Revue de presse

« La liberté de conscience, principe inédit dans le monde arabe » (Y. Ben Achour, Le Monde, 1er fév. 14)

Yadh Ben Achour est juriste, ancien membre du Conseil constitutionnel, ancien président de la Haute Instance pour la réalisation des objectifs de la révolution. 3 février 2014

"Comment qualifier la nouvelle Constitution tunisienne ?

Yadh Ben Achour : Cette Constitution est révolutionnaire pour son article 6 qui instaure la liberté de conscience, et c’est bien ce mot, dhamir, « conscience », qui figure en arabe. Pour moi, à elle seule, cette disposition est une Constitution dans la Constitution. En effet, autant l’islam n’a pas de difficulté à reconnaître la religion des autres, autant il a imposé comme règle aux musulmans qu’ils n’avaient, eux, pas le droit de changer de religion. Ou bien ils risquent la peine de mort, selon un hadith [un « dit »] du Prophète dont on peut discuter l’authenticité mais qui a été admis par tous. Cette règle est encore appliquée dans bien des pays, comme l’Arabie saoudite, le Pakistan ou l’Afghanistan. Par conséquent, poser comme principe la liberté de conscience est quelque chose de tout à fait inédit dans le monde arabe, voire au-delà. La liberté de conscience n’est inscrite que dans deux anciennes républiques soviétiques, l’Ouzbékistan et le Tadjikistan. Au Liban, elle résulte d’une erreur de traduction. C’est donc une rupture très profonde avec la tradition, une révolution intellectuelle. On commence à dissocier les choses. La religion devient une question de for intérieur. Le crime d’apostasie n’a plus droit de cité.

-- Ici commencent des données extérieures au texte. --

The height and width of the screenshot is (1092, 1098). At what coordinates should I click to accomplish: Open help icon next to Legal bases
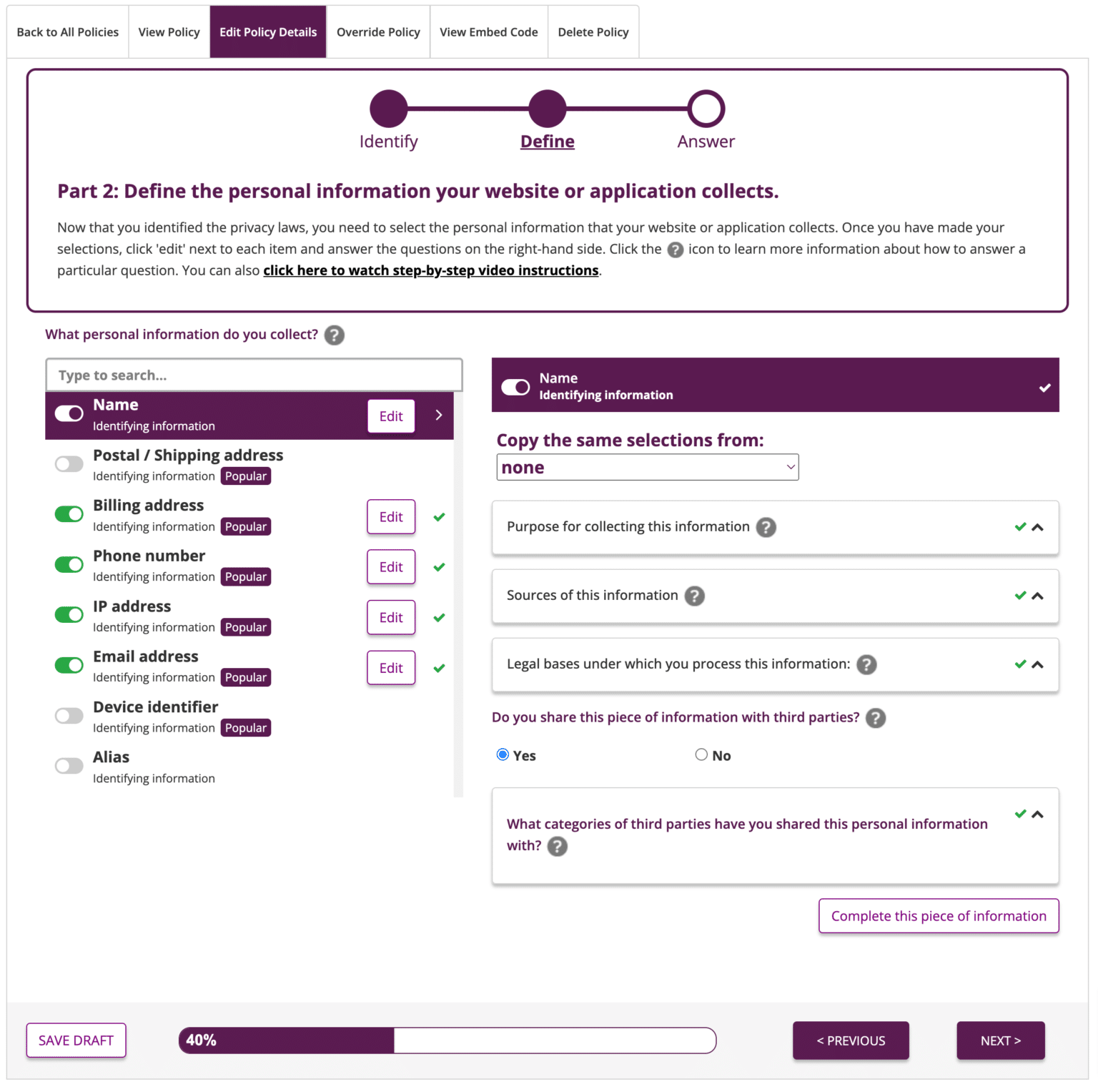(866, 664)
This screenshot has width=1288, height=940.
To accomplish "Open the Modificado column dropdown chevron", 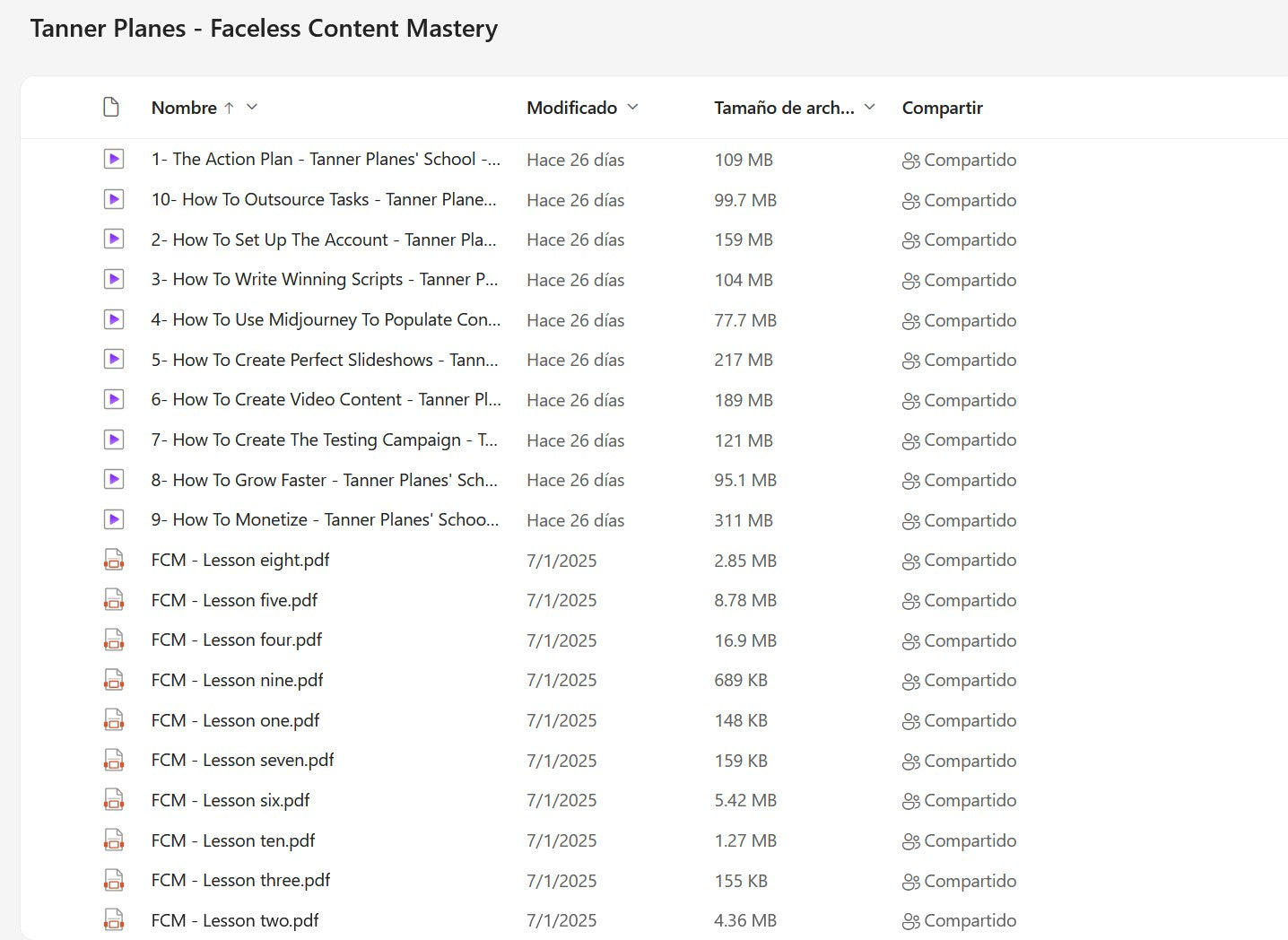I will [632, 107].
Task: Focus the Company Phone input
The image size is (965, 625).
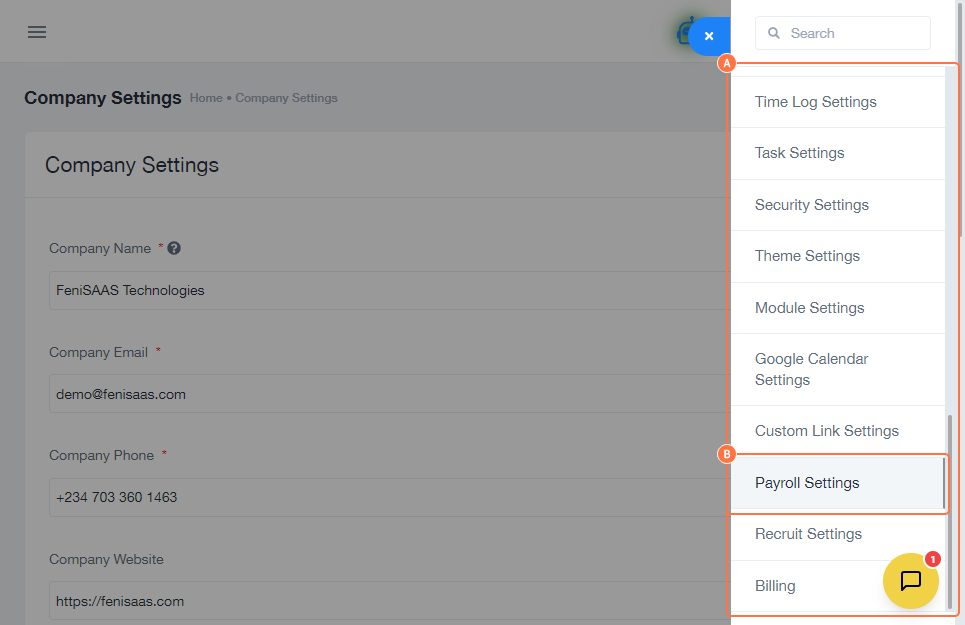Action: [x=380, y=497]
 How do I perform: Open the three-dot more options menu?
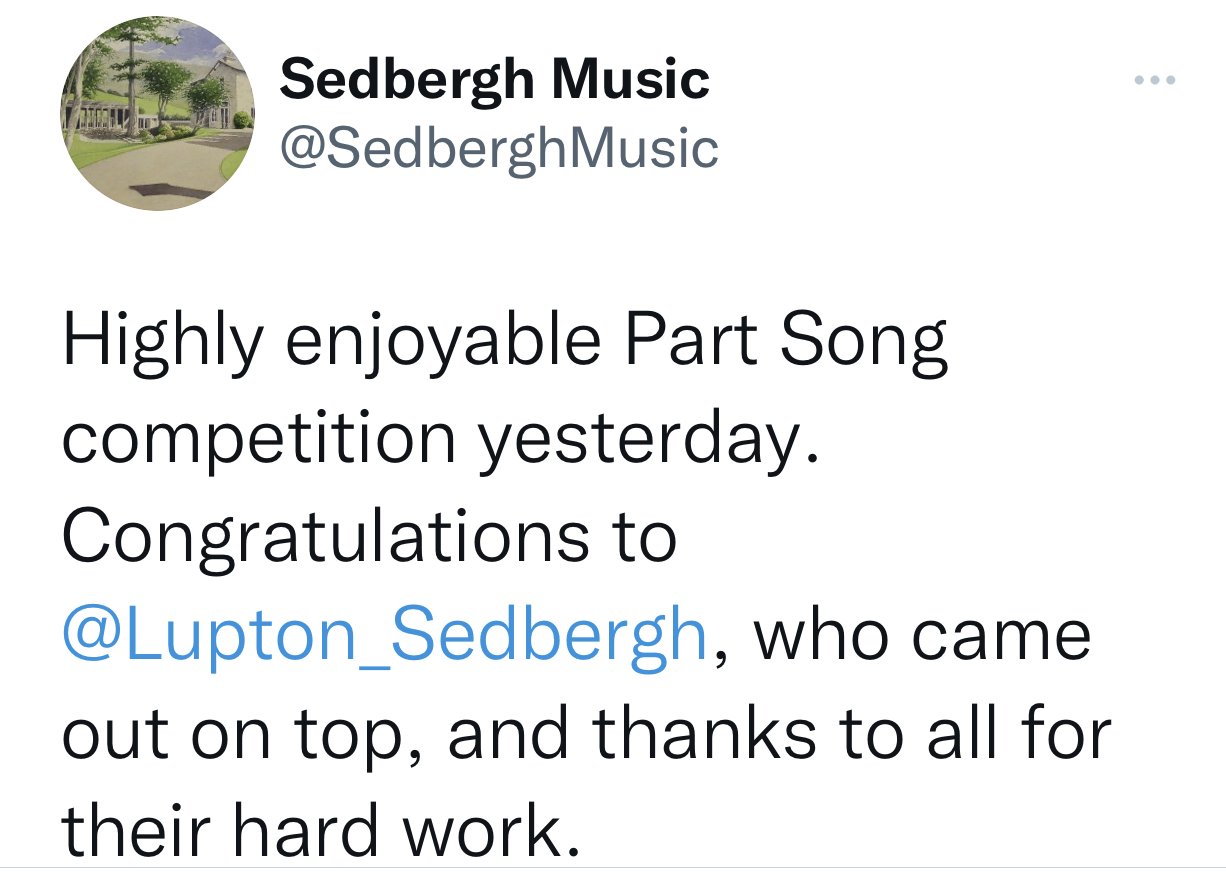(1154, 79)
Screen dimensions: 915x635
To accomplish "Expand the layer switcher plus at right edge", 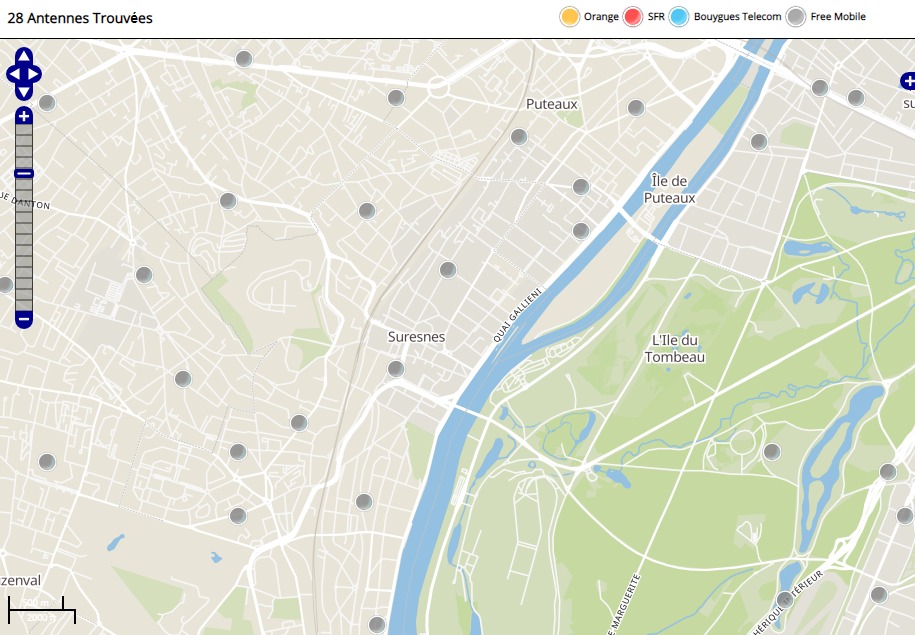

Bien sûr, il a fallu quelques concessions. Lors de la dernière discussion [le 23 janvier] sur cet article 6, il a été ajouté que « l’Etat s’engage à interdire les atteintes au sacré, tout appel au takfir [accusation d’apostasie], l’incitation à la haine et à la violence ». Donc, en définitive, sans revenir à l’idée de certains de vouloir « criminaliser les atteintes au sacré », comme cela figurait dans les premiers brouillons de la Constitution, on donne quand même un petit coup de chapeau aux choses sacrées, mais ce n’est pas le plus important. La charia comme source de droit n’existe pas. [...]

Vous n’avez aucune réserve sur ce texte ?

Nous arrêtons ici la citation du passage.